D'avoir failli gagner la coupe Gagarine l'an dernier [perdue au match 7]. Ça fait mal aussi. Mais d'être allé aussi loin dans une compétition est un bon souvenir, car je n'ai encore rien gagné en pro. Pas encore. J'espère bien que ça va arriver.

Et le quart de finale à Minsk. Je pense que c'était un des plus beaux moments parce qu'on s'entendait vraiment bien entre les joueurs. On jouait bien. On s'est éclaté pendant tout le tournoi.

- Si tu devais choisir une équipe-type idéale, en t'y incluant, qui choisirais-tu ?

[gardien] Cristobal Huet

Il a eu une grosse carrière, et encore à 40 ans, il nous sauve encore les matches en équipe de France la plupart du temps. C'est le joueur français avec le plus grand palmarès. Respect ! C'est un très grand goal.

Erik Karlsson [droitier]

Il a un patinage énorme. Il a un sens du jeu offensivement qui est très très bon. J'ai joué avec lui à Ottawa. Premier but, il me fait la passe. C'est un bon souvenir.

Yohann Auvitu [gaucher]

C'est un copain.
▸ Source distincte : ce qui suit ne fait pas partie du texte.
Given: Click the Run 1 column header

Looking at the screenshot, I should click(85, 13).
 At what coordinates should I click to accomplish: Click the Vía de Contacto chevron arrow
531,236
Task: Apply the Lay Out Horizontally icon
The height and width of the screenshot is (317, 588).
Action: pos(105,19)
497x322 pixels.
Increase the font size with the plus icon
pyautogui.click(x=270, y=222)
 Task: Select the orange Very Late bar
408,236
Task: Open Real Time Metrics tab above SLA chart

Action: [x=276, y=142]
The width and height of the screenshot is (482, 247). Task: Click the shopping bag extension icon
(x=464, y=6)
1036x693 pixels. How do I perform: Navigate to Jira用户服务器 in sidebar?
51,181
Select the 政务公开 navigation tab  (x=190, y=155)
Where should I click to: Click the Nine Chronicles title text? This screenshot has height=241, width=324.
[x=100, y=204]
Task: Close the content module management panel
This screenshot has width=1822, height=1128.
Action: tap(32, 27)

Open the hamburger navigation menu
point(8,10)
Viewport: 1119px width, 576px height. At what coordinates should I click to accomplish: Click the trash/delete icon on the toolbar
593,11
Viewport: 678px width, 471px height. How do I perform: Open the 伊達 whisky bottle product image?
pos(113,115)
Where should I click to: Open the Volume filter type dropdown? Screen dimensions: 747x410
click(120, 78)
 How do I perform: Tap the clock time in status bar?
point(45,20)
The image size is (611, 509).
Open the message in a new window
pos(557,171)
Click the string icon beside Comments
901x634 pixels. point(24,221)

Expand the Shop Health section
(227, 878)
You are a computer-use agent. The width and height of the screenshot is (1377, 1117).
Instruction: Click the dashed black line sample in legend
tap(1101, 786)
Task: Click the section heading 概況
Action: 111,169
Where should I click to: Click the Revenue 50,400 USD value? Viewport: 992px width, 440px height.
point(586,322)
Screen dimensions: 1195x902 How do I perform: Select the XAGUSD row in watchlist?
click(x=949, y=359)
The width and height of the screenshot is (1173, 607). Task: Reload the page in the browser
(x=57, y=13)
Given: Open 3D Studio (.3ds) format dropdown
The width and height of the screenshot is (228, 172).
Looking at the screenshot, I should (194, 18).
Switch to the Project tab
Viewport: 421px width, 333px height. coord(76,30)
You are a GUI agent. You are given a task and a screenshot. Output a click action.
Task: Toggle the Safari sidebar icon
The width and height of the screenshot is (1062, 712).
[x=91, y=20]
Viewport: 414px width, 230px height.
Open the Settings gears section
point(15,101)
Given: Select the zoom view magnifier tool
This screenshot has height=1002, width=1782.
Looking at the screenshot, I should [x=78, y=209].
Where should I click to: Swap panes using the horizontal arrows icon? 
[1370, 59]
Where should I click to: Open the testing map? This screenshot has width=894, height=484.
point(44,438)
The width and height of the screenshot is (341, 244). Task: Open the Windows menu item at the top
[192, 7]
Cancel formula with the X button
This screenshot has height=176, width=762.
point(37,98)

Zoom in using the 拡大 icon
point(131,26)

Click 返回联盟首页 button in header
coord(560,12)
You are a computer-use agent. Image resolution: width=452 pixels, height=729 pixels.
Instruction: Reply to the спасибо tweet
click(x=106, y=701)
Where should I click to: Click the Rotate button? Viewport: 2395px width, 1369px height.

Il vient de partir aux États-Unis. J'aimerais lui souhaiter bonne chance. C'est vraiment un travailleur. Il est devenu très fort physiquement. Il mérite d'aller en Amérique du Nord et j'espère qu'il va avoir du succès.

[centre] Stéphane Da Costa

J'ai toujours été centre (même si je joue à l'aile en équipe de France).

[ailier droit] Aleksandr Radulov

C'est un caractère, mais c'est un travailleur et un mec bien. C'est un joueur physique, vraiment physique. Pour le bouger dans les coins, c'est "bonne chance", il faut y aller à deux. Après, techniquement, il est très fort. Je me suis tellement bien entendu sur la glace. Il veut gagner, il adore gagner. Il ne lâche jamais.

[ailier gauche] Artemi Panarin

Il est aussi ailier droit, mais j'ai joué contre lui à SKA. On avait fait l'erreur la première année de mener 3-0 et perdre 4-3 [en quart de finale]. La deuxième année, on n'a pas fait la même. C'est un petit gabarit mais il patine vite, il a de bonnes mains, un très bon shoot, et sa lecture du jeu est phénoménale je pense. Il voit vraiment tout avant les autres. Techniquement, il protège aussi très bien son palet.